User Tools

Site Tools


Polymorphic Epitope Prediction

Polymorphic Epitope Prediction is based on SNEP [1] and extends Epitope Prediction by incorporating variant information. From these variants neoantigens are constructed which enables the discovery of neoepitopes that are influenced by the used variant information. These neoepitopes play an important role in cancer immunotherapy since they usually are novel peptide sequences that can only be found the tumor cells. Therefore, these epitopes represent promising targets for personalized cancer vaccines.
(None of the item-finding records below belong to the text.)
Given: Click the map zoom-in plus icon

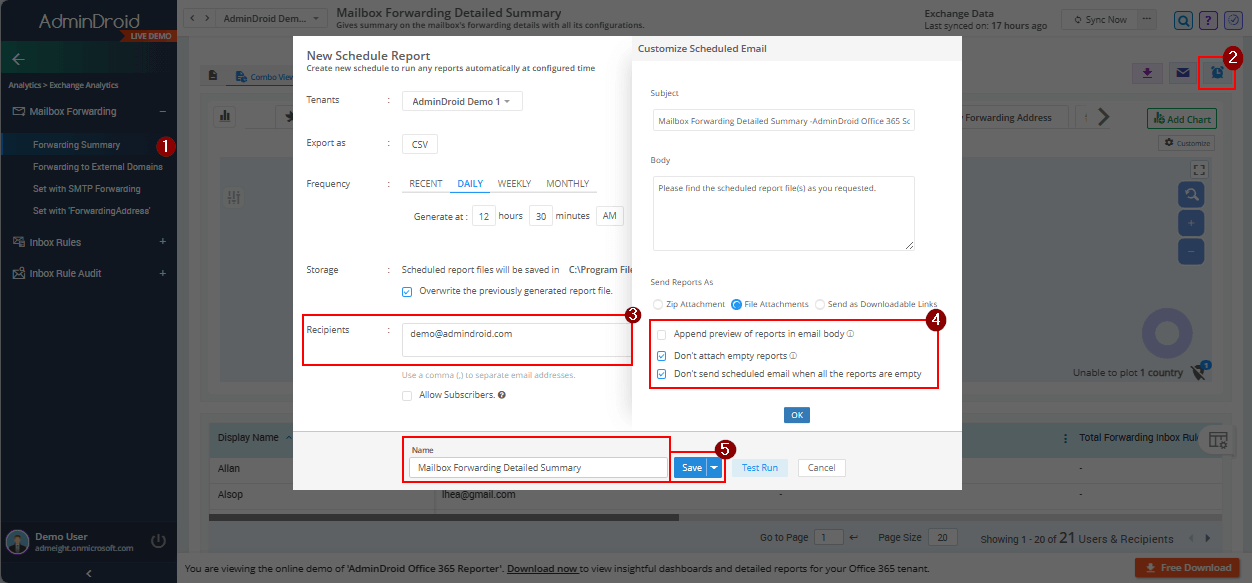Looking at the screenshot, I should (x=1191, y=222).
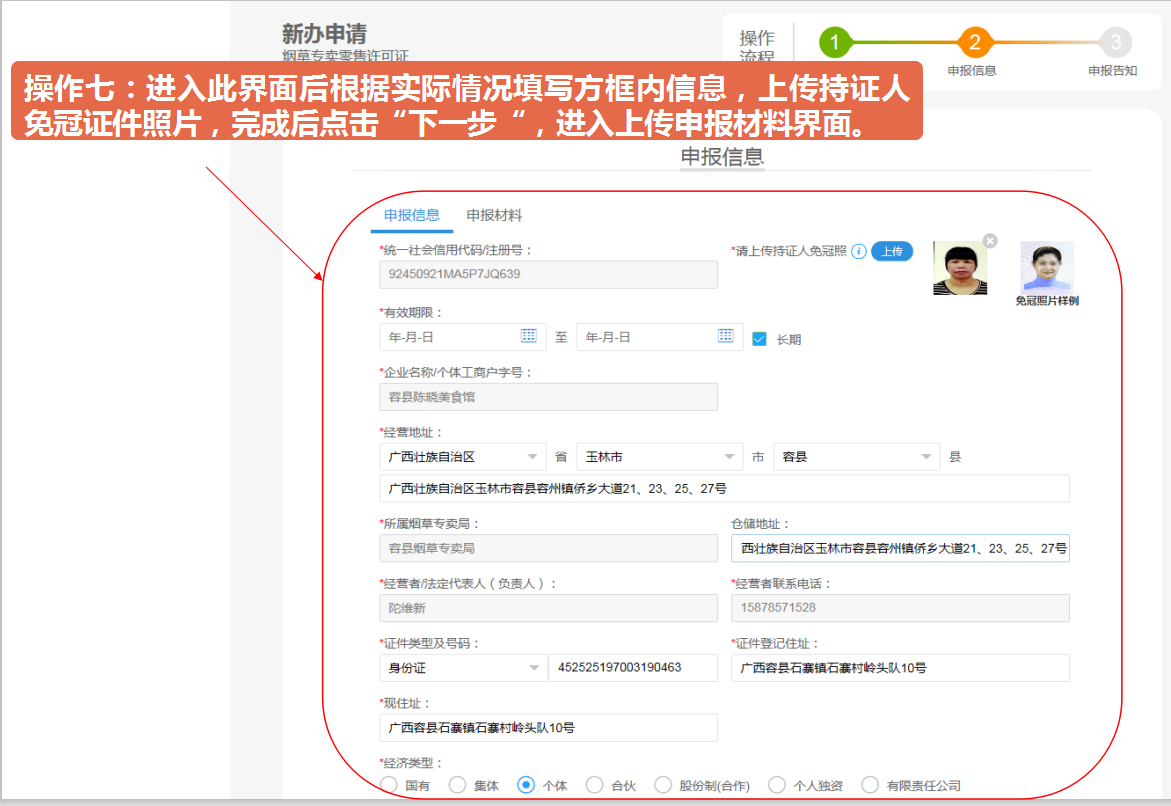This screenshot has width=1171, height=806.
Task: Select the 国有 economic type radio
Action: click(389, 785)
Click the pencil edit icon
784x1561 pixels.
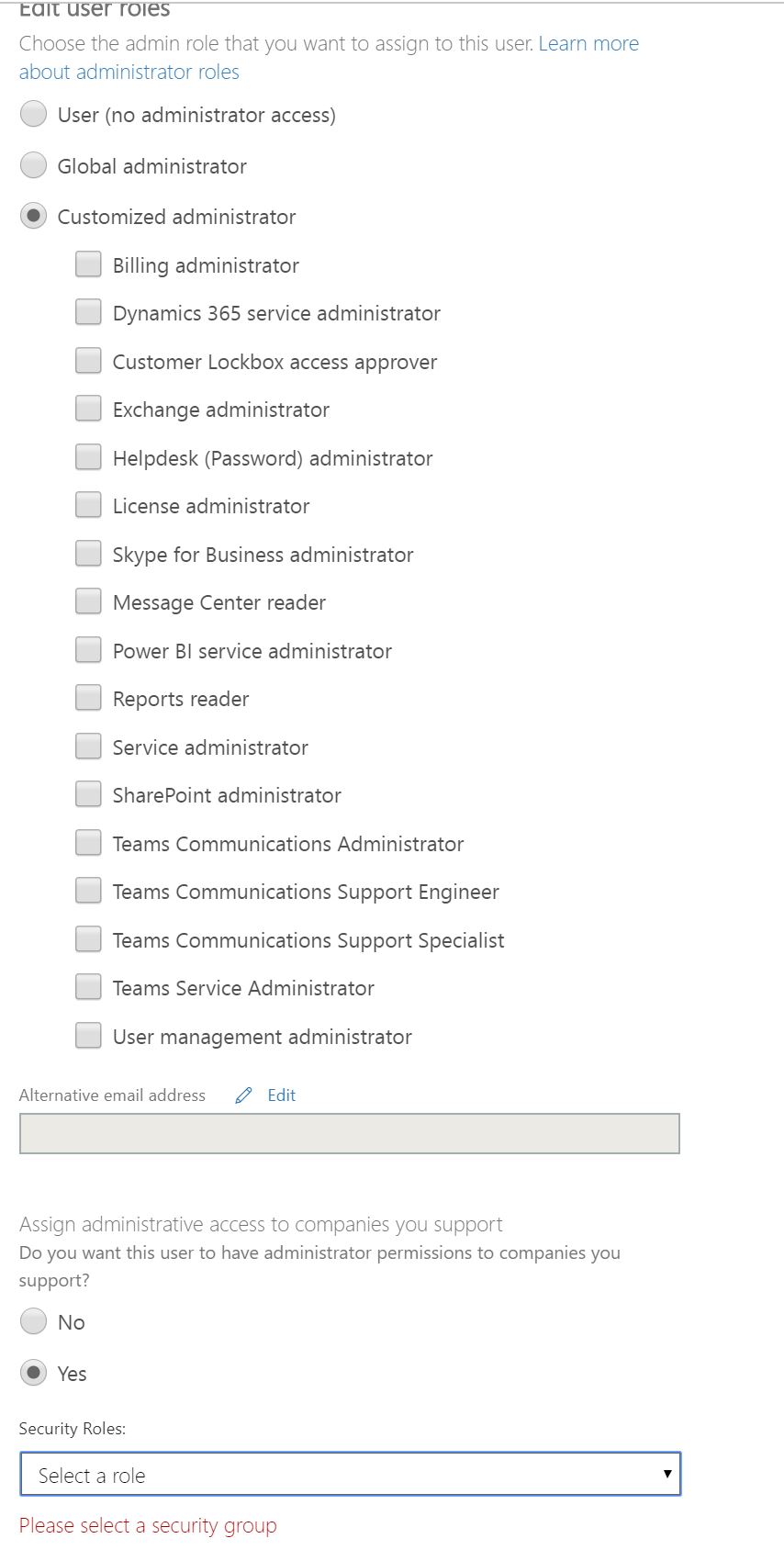243,1095
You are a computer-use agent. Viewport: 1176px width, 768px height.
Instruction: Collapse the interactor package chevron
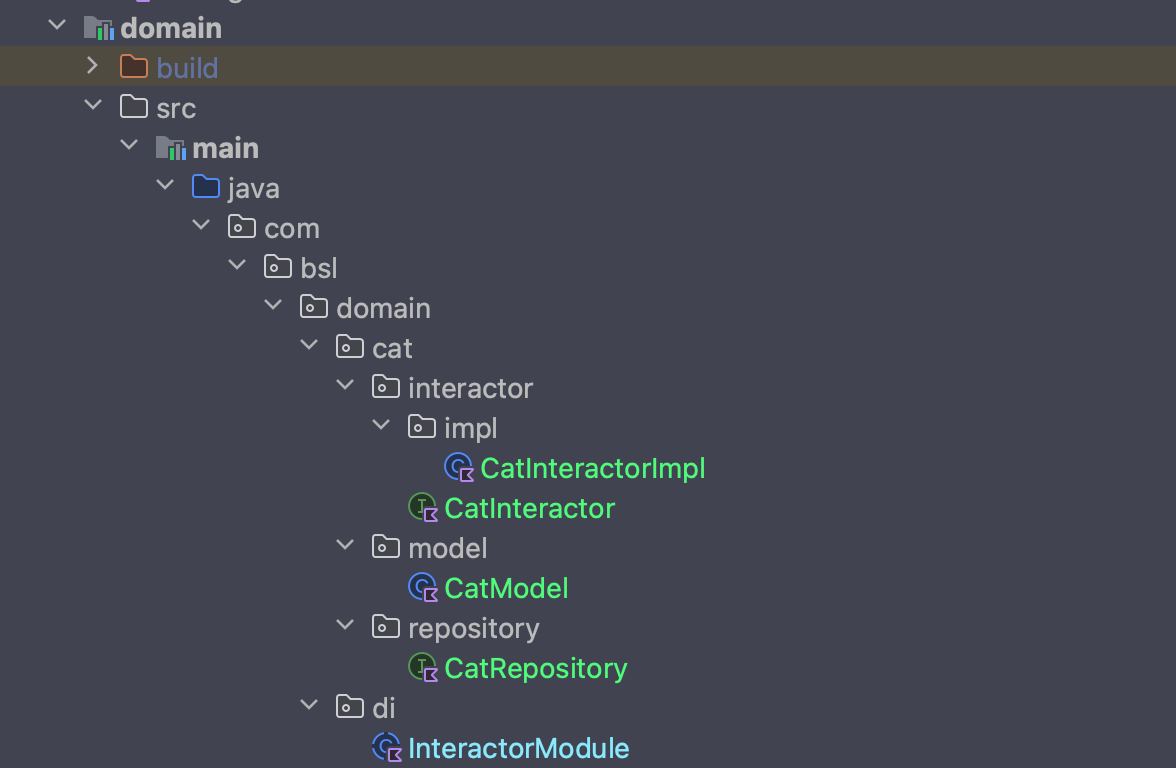pos(345,387)
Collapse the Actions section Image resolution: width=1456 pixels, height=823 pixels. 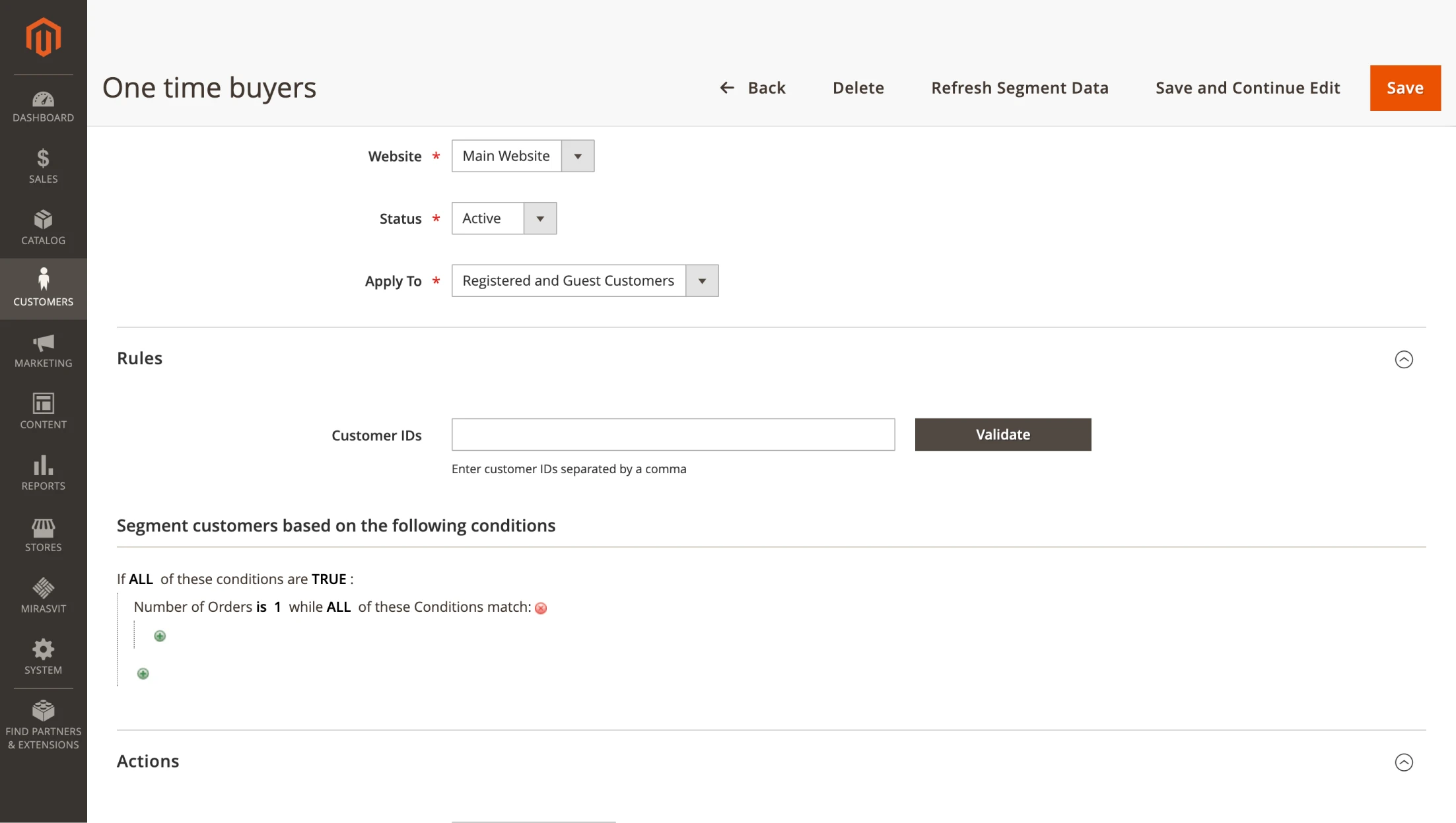click(x=1403, y=762)

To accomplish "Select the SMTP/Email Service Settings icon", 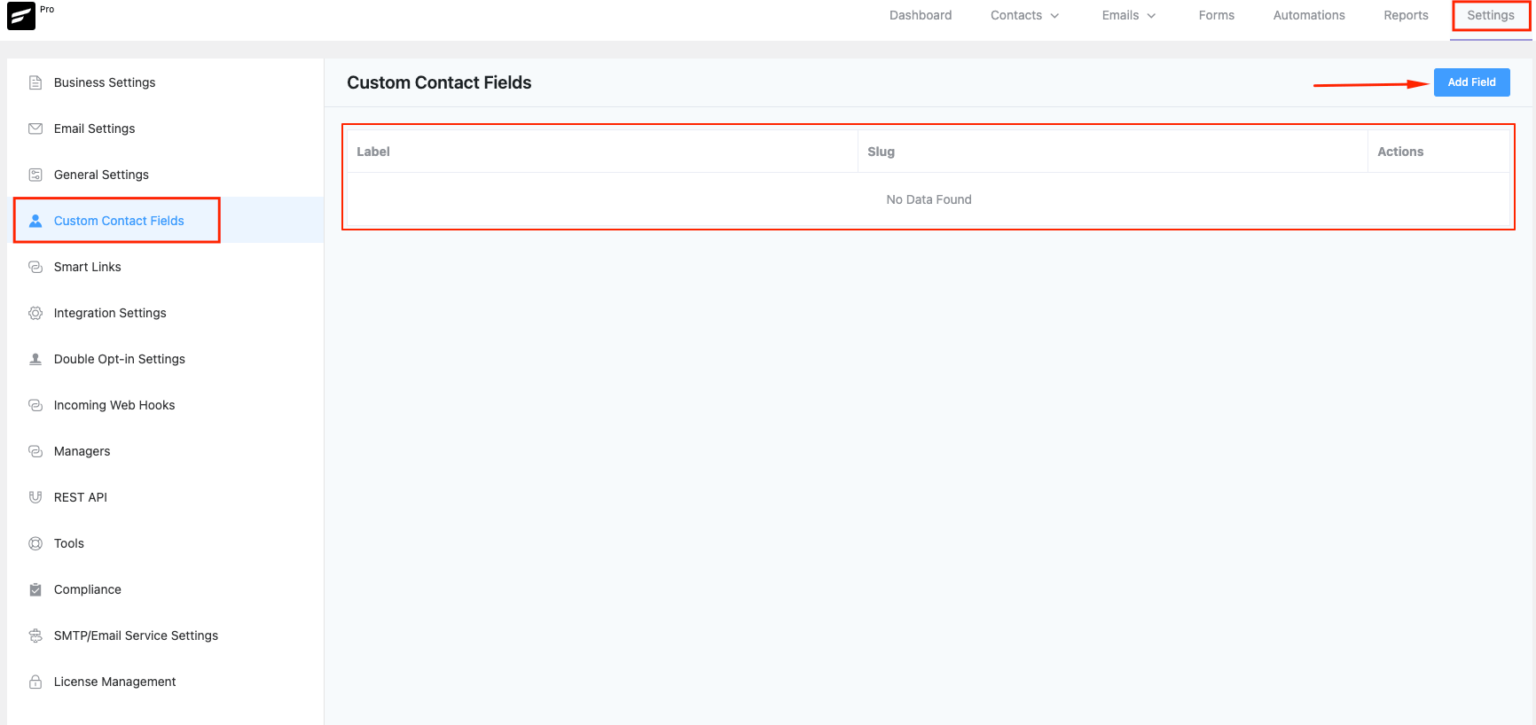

Polymorphic Epitope Prediction is primarily designed for human data and variant analysis based on HG19 as reference.

In the following the different configuration steps of Polymorphic Epitope Prediction are described.

Step 1: Data Input

In the first step you specify the variants from which neoepitopes should be generated. You have two options as input:

  • Protein ID Input. You can directly enter RefSeq [1], UniProt [2] protein IDs (either space or comma separated) by specifying the ID type in the Choose Input Format drop-down menu.
  • VCF File from History. You can specify a VCF file from the History panel, which was previously uploaded. Make sure to HG19 as reference for variant calling.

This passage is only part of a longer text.